═════ Reading passage
Loving to hate myself- the journey to accepting my postpartum body
- The “F” Bomb Mom
- Jun 1, 2024
- 5 min read
I have always been my own worst enemy when it comes to my body image and that’s a fact. When I look back on my teenage years and into my twenties - I was never honestly overweight but I was so critical of anything I saw as a flaw and I would hyper focus on that flaw. So I guess it shouldn’t have come as a surprise that when I did not drop the baby weight after I had my oldest that I would start hating my body.
It is such a conundrum really- you have just brought another LIFE into this world, who cares if you’re left with a few extra pounds after right ?……. Well I CARED. My daughter was born healthy and she was absolutely perfect in my eyes- the most precious thing I had ever held. I was on top of the world …….

Until I caught an image of myself in the bathroom mirror. I wish I could say that I saw my post partum body for the first time and felt pride in my new form (after all I had earned that new shape bringing my precious baby here safely) but instead all I felt was………. Disgust. There’s no other way to say it- I was disgusted with my new shape.
══════════
═════ Supplied information
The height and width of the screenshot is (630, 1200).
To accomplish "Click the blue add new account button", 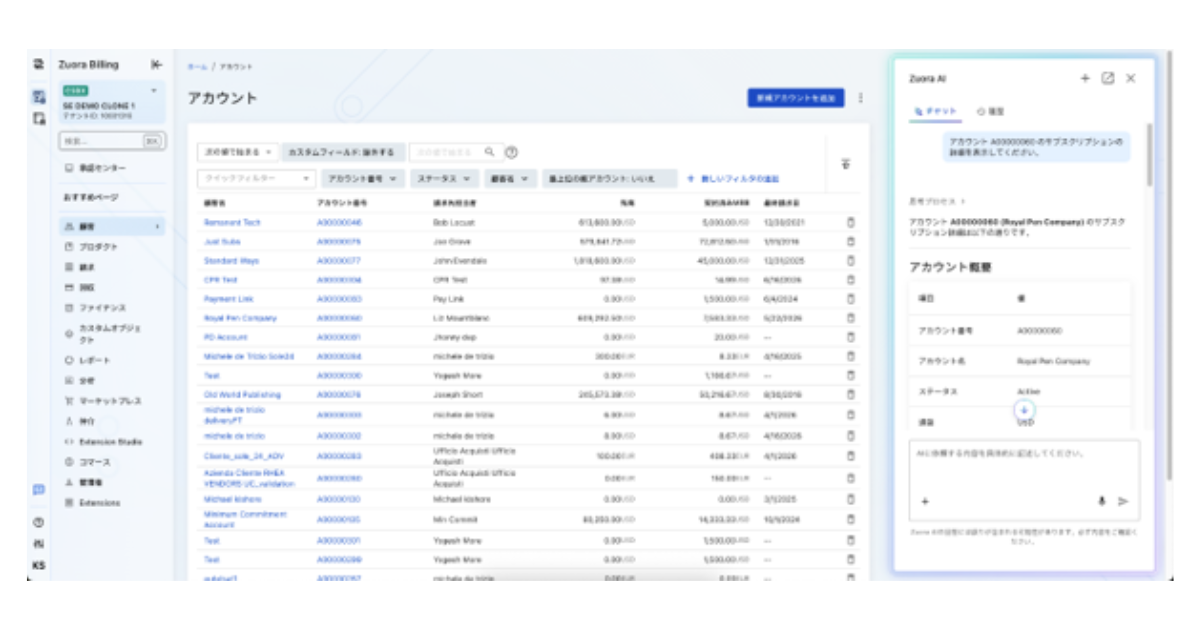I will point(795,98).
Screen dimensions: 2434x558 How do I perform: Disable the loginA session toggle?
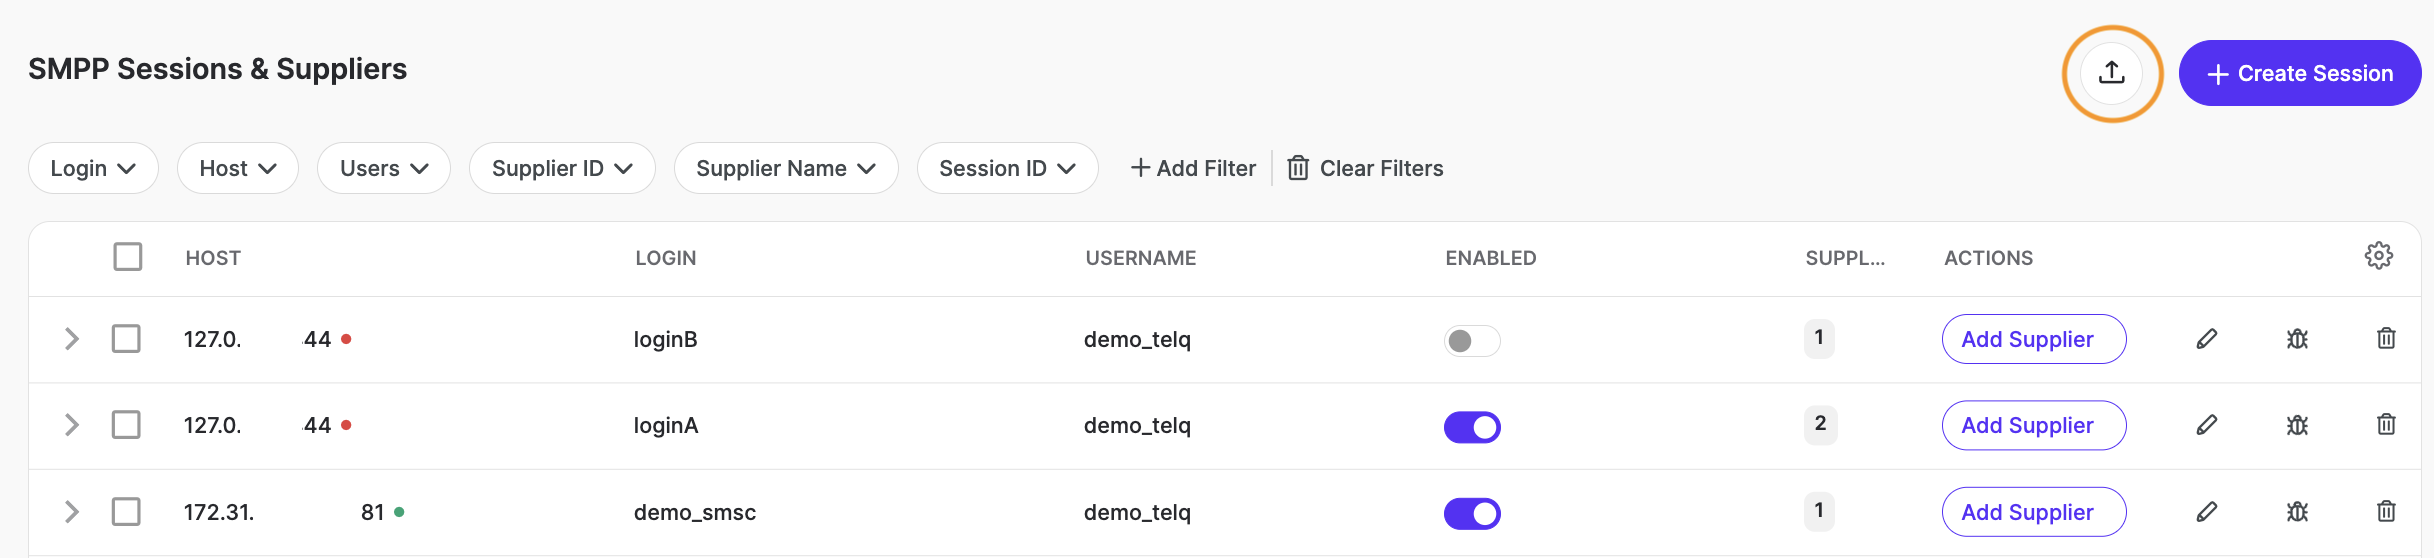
══════════
■ Problems to solve
1. Condense the paragraph of the postpartum body post that begins "I have always been my own worst enemy" into a shorter version that keeps its main facts.
2. In the postpartum body post, where was the writer when they caught an image of themselves?
3. Reproduce the postpartum body post word for word, everything from "Loving to hate" down to "the world …….".

■ Full solutions
1. The writer has always been their own worst critic about body image. In their teens and twenties they were never truly overweight, yet they fixated on every perceived flaw. So it was no surprise that, after not losing the baby weight following their oldest child's birth, they began to hate their body.

2. In front of the bathroom mirror.

3.
Loving to hate myself- the journey to accepting my postpartum body
- The “F” Bomb Mom
- Jun 1, 2024
- 5 min read
I have always been my own worst enemy when it comes to my body image and that’s a fact. When I look back on my teenage years and into my twenties - I was never honestly overweight but I was so critical of anything I saw as a flaw and I would hyper focus on that flaw. So I guess it shouldn’t have come as a surprise that when I did not drop the baby weight after I had my oldest that I would start hating my body.
It is such a conundrum really- you have just brought another LIFE into this world, who cares if you’re left with a few extra pounds after right ?……. Well I CARED. My daughter was born healthy and she was absolutely perfect in my eyes- the most precious thing I had ever held. I was on top of the world …….